Ni tout blanc ni tout noir


Dans ce débat sociétal, il invite aussi à considérer l’agriculture non pas comme une entité unique mais avec sa diversité de visages : des serres de production hydroponiques pour fournir la demande des consommateurs en fraises et tomates toute l’année à “l’agriculture du Massif central qu’on connaît avec des éleveurs et des  fermes familiales qui entretiennent entre 80 et 100 ha et sans qui le Massif central serait une gigantesque forêt”. Un constat et non un jugement de valeur de l’intervenant qui pointe au passage les contradictions du consommateur-citoyen.
Et c’est justement les vertus de ces écosystèmes prairiaux sur lesquels Pascal Carrère travaille au sein de l’UMR (Unité mixte de recherches) du même nom, que le scientifique a souhaité expliquer, non sans en souligner les voies d’amélioration.
Face aux mauvaises nouvelles venues de l’IPBES(1) qui a fait part de l’extinction d’un million d’espèces ces 20 dernières années à l’échelle de la planète, le chercheur indique que l’agriculture n’est pas tant responsable de cette perte massive de biodiversité que de la banalisation des espèces en ayant sélectionné les plus productives. “À l’inverse, l’agriculture a contribué à la diversité génétique en créant un grand nombre de cultivars qui ont fait progresser la recherche génétique”, tempère-t-il.
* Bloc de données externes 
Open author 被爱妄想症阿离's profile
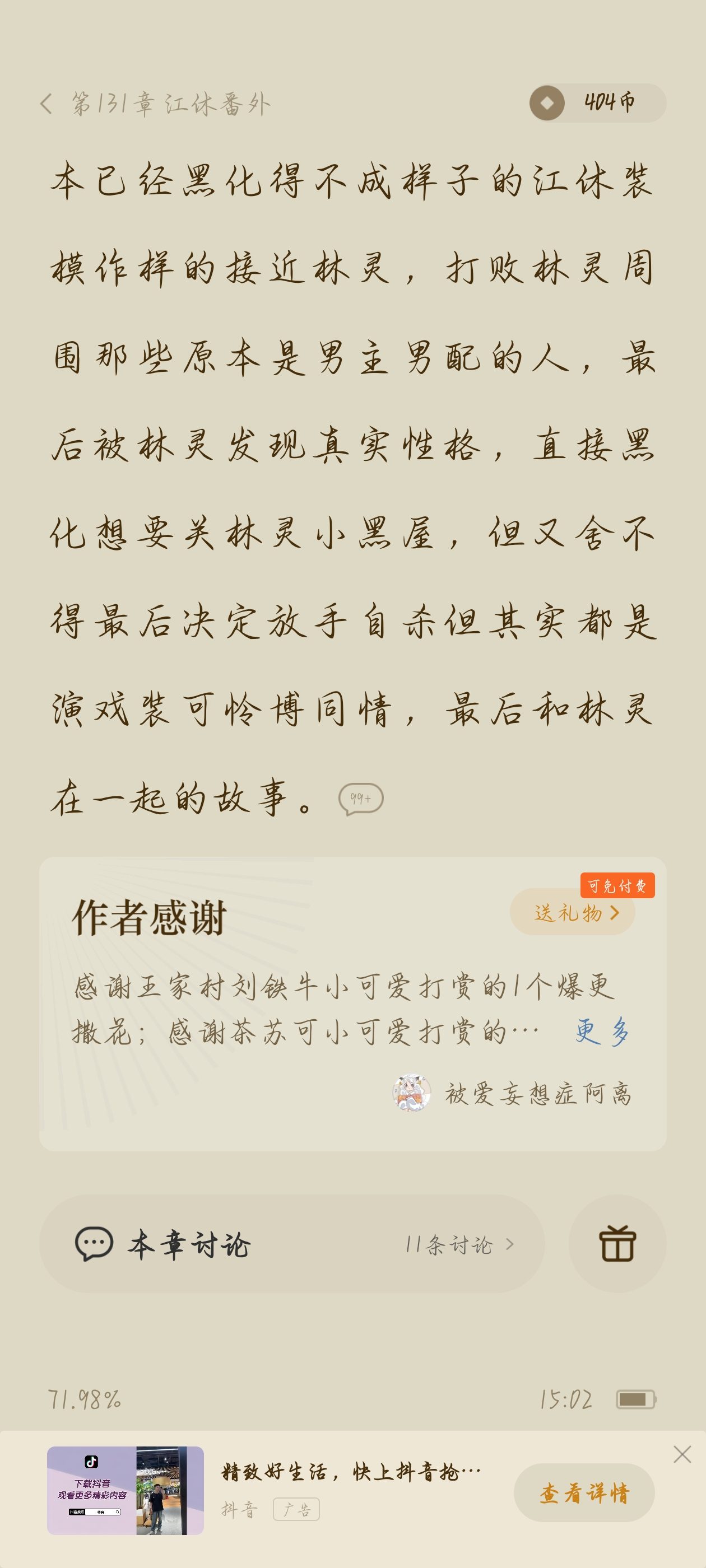This screenshot has height=1568, width=706. tap(512, 1093)
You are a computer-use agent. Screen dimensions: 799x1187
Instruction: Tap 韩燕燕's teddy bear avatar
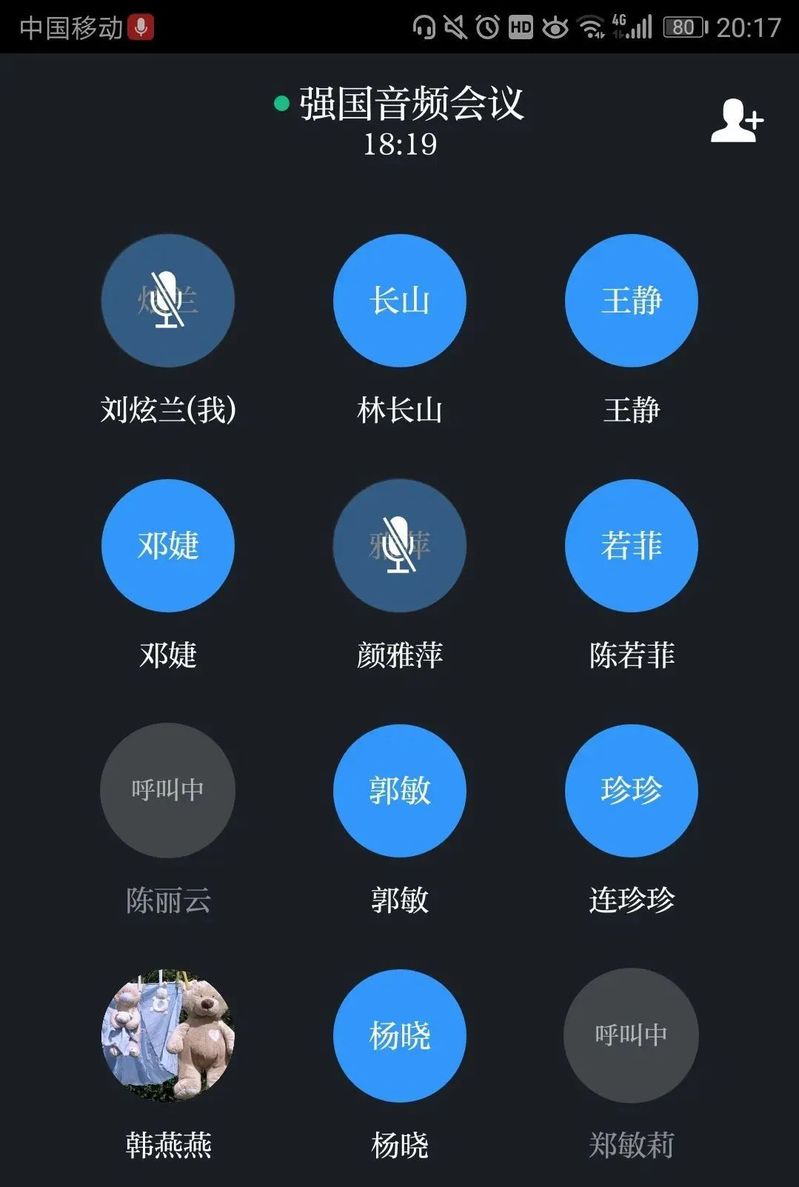pos(168,1035)
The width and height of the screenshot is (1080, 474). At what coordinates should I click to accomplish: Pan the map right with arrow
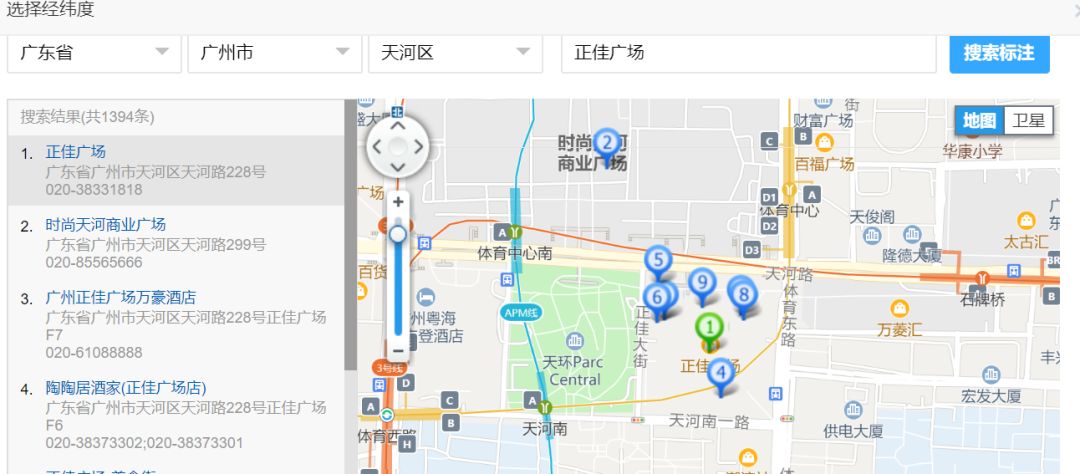(x=419, y=148)
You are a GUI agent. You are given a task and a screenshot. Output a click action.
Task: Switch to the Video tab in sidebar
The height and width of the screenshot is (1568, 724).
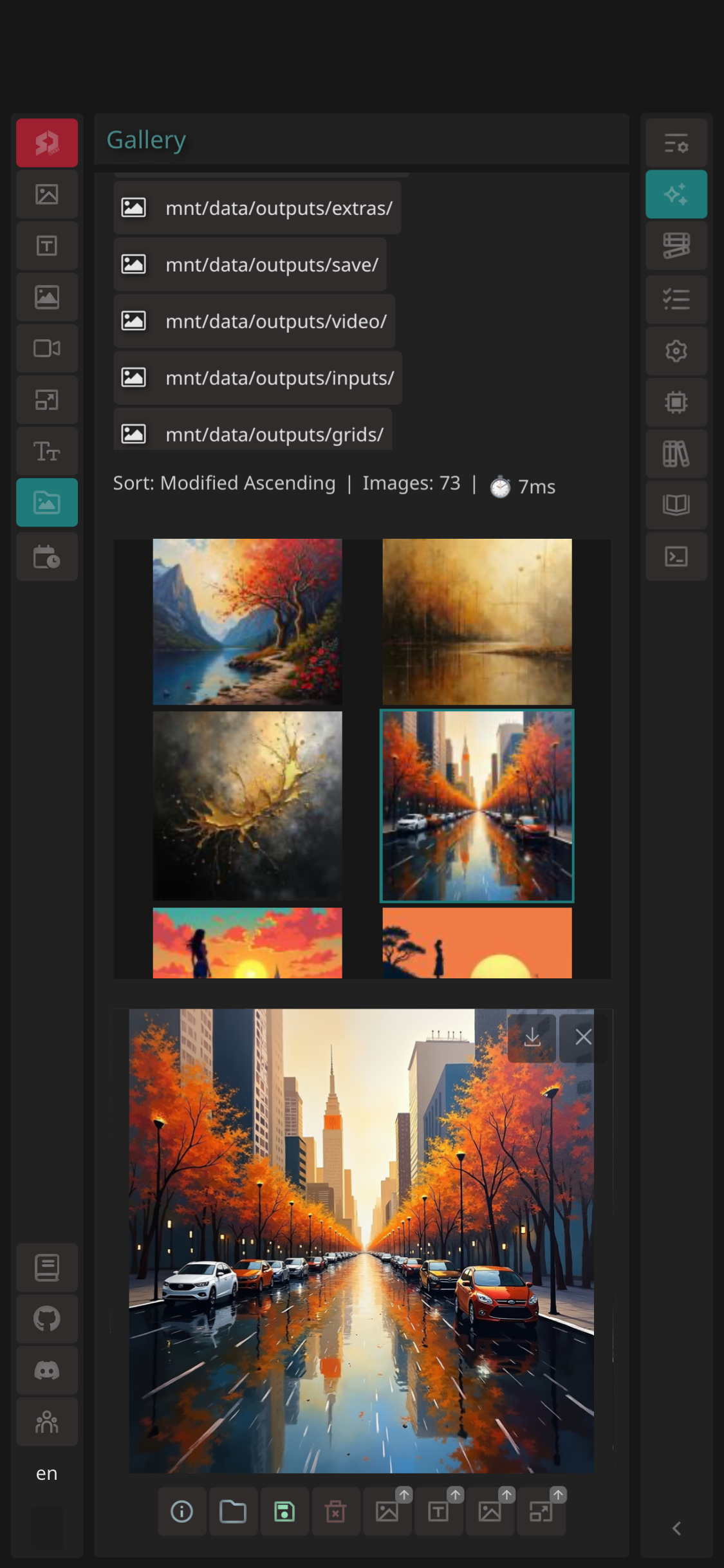pyautogui.click(x=47, y=348)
Les près de 3,5 millions d’hectares de prairies voués à la production fourragère du Massif central présentent eux une grande diversité botanique, faunistique, de micro-organismes, avec une intense activité et fertilité des sols.

Pascal Carrère : “L’agriculture a contribué à la diversité génétique en créant un grand nombre de cultivars qui ont fait progresser la recherche génétique.”
Pascal Carrère : “L’agriculture a contribué à la diversité génétique en créant un grand nombre de cultivars qui ont fait progresser la recherche génétique.” - © P. O.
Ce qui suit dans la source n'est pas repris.